Médicos voltam a trabalhar em “Estado de Greve”

Em assembleia realizada ontem (11), na sede do Sinmed-MS (Sindicato dos Médicos de Mato Grosso do Sul), ficou decido que a categoria voltará às atividades normais a partir de hoje (12). Os médicos definiram que todo o efetivo volta a trabalhar em “Estado de Greve”, ou seja, se a prefeitura não cumprir o acordo firmado perante o Ministério Público, na última sexta-feira, será retomada a greve.

Como prova de que a classe médica quer resolver esta situação, contribuindo assim com a população que está sendo a maior prejudicada com todo este impasse, a assembleia decidiu, por maioria de votos, ampliar o acordo firmado, que era aumentar de 30% para 50% os atendimentos na urgências e emergências, retomando neste momento 100% (cem por cento) das atividades, em todos os setores, a partir de hoje (12), até a próxima quinta-feira (14), quando será realizada nova assembleia.

“Esta é uma demonstração de boa vontade com a prefeitura, e também uma forma contribuir com a população, que está sofrendo muito com o movimento grevista. Entendemos que a sociedade não pode ser penalizada, e por isso retomaremos nossas atividades normais. No entanto, caso o gestor descumpra o que foi acordado e não publique até quarta-feira, no Diogrande o que foi prometido, retomaremos a greve”, declarou o presidente do Sinmed-MS, Valdir Shigueiro Siroma.

Na próxima assembleia será decidido se vai haver continuidade da paralisação ou não, dependendo somente do cumprimento estabelecido pela prefeitura, que envolve publicação no Diário Oficial do Município, de Decretos e Resoluções restabelecendo as gratificações que envolvem: gratificação de desempenho médico, gratificação de incentivo básico ambulatorial, adicional de responsabilidade técnica e gratificação por trabalho noturno, com pagamento na forma estabelecida no acordo, bem como a publicação de medida revogando as medidas anteriores que retiravam o direito aos plantões, retornando à situação anterior.

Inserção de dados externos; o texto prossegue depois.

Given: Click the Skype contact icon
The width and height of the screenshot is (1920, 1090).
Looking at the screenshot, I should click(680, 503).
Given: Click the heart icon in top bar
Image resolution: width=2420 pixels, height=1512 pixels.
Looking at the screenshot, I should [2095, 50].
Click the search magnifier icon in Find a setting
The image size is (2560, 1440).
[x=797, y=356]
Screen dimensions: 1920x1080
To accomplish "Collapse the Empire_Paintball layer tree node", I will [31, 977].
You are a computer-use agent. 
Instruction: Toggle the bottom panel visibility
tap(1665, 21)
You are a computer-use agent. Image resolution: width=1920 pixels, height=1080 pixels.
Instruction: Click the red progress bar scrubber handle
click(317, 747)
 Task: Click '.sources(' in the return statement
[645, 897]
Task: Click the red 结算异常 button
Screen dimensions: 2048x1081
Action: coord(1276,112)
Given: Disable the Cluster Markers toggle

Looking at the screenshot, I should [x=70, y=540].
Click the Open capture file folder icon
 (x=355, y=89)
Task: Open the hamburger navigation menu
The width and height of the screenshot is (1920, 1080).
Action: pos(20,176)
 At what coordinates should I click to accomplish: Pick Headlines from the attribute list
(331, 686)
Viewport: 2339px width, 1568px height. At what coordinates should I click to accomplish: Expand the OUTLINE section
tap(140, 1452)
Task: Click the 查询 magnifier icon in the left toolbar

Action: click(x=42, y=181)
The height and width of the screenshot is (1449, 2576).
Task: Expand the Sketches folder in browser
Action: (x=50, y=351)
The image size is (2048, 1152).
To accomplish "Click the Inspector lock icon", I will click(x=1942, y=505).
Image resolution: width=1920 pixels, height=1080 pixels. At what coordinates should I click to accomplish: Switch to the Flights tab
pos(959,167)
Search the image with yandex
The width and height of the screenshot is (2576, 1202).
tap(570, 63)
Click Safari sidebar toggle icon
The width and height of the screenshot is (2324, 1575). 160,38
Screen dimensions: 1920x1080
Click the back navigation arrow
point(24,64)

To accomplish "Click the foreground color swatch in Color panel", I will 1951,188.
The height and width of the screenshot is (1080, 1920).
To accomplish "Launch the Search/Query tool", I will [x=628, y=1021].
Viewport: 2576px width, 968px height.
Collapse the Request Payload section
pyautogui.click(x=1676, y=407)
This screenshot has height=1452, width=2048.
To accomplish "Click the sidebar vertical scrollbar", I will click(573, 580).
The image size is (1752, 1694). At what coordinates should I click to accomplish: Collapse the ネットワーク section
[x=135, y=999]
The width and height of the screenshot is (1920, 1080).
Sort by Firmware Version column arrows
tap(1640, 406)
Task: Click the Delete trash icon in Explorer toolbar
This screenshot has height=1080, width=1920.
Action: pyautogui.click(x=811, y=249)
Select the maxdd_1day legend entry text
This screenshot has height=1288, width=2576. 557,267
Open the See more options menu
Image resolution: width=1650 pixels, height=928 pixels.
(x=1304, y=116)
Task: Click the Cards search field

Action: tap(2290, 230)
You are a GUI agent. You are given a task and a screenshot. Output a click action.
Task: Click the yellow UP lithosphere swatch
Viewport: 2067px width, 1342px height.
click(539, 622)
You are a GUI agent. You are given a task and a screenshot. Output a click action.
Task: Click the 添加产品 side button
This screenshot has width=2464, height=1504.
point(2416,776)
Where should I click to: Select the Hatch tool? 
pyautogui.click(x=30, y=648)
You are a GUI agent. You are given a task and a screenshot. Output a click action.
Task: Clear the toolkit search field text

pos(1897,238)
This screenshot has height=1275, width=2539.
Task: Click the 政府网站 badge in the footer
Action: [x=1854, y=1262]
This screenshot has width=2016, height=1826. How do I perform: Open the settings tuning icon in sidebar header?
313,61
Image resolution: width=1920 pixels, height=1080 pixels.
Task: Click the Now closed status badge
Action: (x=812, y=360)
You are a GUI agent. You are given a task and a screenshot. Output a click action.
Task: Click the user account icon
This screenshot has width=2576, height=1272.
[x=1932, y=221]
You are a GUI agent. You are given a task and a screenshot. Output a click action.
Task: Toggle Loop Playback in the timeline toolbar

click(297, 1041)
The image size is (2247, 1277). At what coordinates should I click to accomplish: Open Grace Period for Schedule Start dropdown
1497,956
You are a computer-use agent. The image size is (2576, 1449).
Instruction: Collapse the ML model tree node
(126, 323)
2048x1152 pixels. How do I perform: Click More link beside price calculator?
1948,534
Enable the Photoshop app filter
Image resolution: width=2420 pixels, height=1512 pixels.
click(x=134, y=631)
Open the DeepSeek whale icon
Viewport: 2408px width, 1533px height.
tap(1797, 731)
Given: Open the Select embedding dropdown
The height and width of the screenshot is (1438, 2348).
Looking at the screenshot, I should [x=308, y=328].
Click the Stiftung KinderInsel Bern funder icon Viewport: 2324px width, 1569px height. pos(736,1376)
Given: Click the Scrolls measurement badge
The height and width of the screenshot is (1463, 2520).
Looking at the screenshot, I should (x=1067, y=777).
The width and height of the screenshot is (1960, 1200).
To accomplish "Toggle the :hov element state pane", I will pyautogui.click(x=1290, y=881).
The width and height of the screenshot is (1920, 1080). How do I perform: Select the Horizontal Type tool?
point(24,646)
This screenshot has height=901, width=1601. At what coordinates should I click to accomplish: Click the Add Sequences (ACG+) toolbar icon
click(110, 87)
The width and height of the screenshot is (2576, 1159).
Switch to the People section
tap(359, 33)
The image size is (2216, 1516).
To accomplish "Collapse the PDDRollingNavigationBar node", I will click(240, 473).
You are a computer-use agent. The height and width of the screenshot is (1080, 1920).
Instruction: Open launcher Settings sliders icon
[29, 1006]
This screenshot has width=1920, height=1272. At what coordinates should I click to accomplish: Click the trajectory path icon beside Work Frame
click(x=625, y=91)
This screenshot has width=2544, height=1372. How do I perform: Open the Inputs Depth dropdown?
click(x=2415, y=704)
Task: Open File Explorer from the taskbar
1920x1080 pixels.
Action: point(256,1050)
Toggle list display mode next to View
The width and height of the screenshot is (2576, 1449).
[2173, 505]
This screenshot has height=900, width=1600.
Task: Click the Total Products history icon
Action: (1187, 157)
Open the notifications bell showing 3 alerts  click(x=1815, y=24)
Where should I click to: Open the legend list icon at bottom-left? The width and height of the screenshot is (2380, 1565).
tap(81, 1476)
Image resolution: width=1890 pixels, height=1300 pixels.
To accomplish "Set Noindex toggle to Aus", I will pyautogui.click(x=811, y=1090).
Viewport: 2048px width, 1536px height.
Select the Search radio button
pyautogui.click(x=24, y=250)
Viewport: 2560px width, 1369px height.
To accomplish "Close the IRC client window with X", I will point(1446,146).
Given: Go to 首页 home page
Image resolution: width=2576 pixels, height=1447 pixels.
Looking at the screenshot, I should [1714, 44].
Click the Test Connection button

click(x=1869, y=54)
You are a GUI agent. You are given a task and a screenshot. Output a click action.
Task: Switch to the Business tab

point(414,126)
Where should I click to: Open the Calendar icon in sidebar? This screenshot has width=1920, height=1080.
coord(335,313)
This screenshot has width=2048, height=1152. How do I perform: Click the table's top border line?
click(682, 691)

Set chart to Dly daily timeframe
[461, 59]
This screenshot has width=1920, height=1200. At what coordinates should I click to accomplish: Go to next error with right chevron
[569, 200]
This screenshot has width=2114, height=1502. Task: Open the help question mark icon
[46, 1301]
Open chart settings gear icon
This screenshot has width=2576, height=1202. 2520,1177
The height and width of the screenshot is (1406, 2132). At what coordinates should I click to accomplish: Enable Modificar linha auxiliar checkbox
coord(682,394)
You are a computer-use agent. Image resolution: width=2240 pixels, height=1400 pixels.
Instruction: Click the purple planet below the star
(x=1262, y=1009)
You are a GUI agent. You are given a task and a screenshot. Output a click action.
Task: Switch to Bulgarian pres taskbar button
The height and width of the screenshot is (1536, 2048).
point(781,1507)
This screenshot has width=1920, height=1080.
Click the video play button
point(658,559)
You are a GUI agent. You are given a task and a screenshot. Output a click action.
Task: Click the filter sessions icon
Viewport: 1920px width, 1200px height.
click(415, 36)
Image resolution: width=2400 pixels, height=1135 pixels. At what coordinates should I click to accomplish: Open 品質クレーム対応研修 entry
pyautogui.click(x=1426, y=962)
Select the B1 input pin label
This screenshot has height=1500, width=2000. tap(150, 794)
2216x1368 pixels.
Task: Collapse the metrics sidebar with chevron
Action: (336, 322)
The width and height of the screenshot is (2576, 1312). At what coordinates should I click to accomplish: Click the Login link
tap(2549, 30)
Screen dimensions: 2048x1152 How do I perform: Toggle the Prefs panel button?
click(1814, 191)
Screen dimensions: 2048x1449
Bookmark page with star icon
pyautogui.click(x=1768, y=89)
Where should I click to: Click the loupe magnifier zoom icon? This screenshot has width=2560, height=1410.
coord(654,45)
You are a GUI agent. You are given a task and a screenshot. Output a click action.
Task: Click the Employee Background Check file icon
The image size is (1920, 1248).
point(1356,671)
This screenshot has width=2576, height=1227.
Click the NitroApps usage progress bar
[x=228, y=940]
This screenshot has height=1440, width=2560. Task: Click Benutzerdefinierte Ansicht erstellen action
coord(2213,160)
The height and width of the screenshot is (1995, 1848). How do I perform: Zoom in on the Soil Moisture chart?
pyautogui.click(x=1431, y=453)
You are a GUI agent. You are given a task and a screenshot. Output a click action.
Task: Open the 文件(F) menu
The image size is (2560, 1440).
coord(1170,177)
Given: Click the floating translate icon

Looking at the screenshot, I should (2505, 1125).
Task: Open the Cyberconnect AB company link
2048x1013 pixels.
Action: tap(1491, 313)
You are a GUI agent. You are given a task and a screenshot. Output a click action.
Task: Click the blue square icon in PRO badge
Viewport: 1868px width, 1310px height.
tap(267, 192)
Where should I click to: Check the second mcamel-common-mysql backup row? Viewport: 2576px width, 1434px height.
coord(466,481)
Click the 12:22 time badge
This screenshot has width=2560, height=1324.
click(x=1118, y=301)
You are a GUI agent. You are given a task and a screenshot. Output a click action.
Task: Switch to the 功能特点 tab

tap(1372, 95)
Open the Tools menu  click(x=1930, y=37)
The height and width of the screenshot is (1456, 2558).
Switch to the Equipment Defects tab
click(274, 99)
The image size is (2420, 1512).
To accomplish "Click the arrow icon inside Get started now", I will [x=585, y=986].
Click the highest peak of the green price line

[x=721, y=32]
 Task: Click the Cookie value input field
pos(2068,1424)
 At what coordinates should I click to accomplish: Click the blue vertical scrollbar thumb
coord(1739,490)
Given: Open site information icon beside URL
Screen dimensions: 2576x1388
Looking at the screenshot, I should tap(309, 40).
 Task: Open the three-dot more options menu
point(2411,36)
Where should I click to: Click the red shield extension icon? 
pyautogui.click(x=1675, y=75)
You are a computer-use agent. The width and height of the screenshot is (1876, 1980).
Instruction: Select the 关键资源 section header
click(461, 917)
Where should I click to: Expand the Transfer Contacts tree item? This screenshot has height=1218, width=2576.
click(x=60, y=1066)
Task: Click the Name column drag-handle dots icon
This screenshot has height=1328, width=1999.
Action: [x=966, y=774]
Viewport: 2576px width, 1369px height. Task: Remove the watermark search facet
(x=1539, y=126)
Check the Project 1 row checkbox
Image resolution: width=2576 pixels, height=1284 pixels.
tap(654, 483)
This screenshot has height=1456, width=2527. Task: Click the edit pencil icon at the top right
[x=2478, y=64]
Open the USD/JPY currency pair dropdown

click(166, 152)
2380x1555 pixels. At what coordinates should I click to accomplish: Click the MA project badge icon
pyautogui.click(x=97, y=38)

Caso seja necessário retornar à greve será mantido o acordo inicial, ou seja, voltará o atendimento nas UPAs e CRSs com 50% (cinquenta por cento) do efetivo médico trabalhando.

"Esperamos que não haja retrocesso nas negociações, afinal a saúde é um bem essencial e deve ser tratada com prioridade e de forma comprometida. Estamos confiando na palavra da prefeitura que prometeu fazer as publicações em diário oficial até quarta-feira", esclarece o presidente. Ele complementa ainda: "Não cumprir o que foi dito é desrespeitar todo uma categoria e brincar com a população, por isso acreditamos que tudo será feito", finaliza.